Alors cette leçon inaugurale, elle participe elle aussi, en tant que rite de passage,
de la socialisation des professeurs… mais je dois dire qu’elle arrive un peu tard
dans la carrière – et pas uniquement parce que j’en ai repoussé l’échéance. Parvenu
au rang de titulaire, j’ose espérer qu’un professeur de HEC est bien socialisé à
l’institution. En revanche, je trouve dommage qu’aient disparus d’autres rites de
passage qui existaient au temps, pourtant pas si lointain, où j’ai commencé ma
carrière. J’en garde deux à l’esprit : les Déjeuner d’Archimède et la présentation
des recrues à la première réunion de l’année de l’Assemblée des professeurs. Je
vous accorde que la présentation à l’AP n’était pas un rituel très contraignant, mais
je trouve dommage que cette habitude ait disparu.

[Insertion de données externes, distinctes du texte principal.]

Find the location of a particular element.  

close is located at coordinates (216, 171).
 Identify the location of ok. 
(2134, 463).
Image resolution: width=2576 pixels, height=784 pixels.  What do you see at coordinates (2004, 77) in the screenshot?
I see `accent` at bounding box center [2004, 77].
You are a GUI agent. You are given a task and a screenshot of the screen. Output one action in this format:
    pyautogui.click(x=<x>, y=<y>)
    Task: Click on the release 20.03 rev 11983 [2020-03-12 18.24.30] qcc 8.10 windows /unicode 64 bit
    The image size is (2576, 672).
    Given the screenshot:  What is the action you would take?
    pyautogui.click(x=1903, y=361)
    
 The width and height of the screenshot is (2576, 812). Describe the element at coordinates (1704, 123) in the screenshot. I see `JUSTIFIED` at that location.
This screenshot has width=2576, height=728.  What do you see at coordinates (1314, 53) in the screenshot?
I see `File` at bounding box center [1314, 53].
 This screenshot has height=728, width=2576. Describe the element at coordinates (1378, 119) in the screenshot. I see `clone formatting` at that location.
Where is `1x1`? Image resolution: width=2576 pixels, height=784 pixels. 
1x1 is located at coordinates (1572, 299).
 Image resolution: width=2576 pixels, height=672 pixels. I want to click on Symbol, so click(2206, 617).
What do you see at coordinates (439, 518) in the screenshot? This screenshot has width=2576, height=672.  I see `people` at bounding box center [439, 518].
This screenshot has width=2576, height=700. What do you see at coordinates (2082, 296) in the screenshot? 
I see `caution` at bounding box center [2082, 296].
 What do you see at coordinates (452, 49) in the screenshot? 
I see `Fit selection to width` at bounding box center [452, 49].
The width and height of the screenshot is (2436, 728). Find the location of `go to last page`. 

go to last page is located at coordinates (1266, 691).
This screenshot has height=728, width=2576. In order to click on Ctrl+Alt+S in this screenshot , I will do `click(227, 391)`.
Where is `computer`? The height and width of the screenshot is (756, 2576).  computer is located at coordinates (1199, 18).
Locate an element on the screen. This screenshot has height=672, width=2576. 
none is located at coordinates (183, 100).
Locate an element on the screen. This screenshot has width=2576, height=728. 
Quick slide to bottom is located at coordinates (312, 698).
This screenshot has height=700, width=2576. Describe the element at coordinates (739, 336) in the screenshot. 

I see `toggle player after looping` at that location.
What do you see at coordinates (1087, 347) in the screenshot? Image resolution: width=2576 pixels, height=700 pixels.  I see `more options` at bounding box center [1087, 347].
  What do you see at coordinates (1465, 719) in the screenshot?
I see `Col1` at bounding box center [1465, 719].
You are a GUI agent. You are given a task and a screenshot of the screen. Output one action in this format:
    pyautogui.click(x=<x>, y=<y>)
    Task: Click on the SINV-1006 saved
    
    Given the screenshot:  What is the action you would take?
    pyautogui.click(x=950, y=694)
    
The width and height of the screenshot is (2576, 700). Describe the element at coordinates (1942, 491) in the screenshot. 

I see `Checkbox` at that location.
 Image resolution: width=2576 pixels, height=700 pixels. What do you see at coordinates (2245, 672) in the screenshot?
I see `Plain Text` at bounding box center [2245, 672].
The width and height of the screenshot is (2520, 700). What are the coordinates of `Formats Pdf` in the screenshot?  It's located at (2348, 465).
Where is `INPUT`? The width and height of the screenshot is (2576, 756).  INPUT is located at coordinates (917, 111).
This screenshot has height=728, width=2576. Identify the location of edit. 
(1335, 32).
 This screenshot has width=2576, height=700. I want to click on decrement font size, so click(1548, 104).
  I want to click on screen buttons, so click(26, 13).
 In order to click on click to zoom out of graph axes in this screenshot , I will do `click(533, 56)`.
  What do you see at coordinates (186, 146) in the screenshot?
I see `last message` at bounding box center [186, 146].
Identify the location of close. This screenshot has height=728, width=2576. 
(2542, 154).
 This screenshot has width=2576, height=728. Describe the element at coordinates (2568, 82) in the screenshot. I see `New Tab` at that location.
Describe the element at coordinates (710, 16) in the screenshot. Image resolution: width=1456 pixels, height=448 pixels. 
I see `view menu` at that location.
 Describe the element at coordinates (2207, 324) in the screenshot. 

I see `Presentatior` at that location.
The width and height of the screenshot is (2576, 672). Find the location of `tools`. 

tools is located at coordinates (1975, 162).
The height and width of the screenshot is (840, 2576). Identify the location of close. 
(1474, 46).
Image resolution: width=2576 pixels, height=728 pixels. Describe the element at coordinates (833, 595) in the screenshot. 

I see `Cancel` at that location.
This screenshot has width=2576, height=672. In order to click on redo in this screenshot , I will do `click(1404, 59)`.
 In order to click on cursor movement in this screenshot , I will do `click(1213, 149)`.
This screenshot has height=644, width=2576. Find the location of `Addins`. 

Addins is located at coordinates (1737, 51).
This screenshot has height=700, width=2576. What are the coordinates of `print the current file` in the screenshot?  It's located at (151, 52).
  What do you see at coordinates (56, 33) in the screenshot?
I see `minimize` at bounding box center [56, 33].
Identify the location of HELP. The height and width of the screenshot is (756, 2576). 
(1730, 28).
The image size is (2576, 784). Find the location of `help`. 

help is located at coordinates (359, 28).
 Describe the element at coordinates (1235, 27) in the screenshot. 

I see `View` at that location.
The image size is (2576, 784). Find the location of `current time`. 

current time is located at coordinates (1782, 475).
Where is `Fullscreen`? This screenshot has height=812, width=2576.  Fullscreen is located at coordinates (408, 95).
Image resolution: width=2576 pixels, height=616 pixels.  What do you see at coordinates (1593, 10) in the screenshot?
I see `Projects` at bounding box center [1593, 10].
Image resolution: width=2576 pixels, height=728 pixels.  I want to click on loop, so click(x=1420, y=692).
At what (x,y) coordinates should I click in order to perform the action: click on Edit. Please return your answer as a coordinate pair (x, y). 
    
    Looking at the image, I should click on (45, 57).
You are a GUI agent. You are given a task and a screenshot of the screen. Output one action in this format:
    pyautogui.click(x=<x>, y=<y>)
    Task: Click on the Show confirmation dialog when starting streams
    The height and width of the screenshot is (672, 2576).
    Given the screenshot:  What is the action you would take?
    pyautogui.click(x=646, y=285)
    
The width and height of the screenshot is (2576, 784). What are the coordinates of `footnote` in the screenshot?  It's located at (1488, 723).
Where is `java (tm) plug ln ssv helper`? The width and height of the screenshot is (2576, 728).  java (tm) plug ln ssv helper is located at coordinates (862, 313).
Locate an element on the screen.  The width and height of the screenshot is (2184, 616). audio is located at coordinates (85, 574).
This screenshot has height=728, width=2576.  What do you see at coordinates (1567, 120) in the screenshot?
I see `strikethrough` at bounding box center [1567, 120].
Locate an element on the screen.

J’aimerais donc que l’École réussisse à instaurer des rituels pour les nouveaux
professeurs afin de marquer leur arrivée à HEC dans un cadre qui dépasse celui de
leur département. Actuellement, leur arrivée est vécue de façon assez
confidentielle, ils côtoient un nombre restreint de personnes en dehors du cercle
limité de leur département, et j’aimerais que l’École trouve une façon plus éclatante
de célébrer leur arrivée parmi nous.
26
Conclusion
L’École est une institution qui a su, depuis plus de 100 ans, imprimer une
marque d’excellence dans son environnement, notamment grâce à la qualité de son
corps professoral. Mais la concurrence n’a probablement jamais été aussi féroce et
la capacité de l’École à poursuivre sa quête d’excellence dépendra de notre habileté
collective à attirer, sélectionner et intégrer les nouveaux professeurs dans les
prochaines années. C’est un domaine dans lequel nous avons innové, mais je suis
persuadée que nous devons continuer à nous améliorer et j’espère avoir un peu
contribué à cette réflexion ce matin.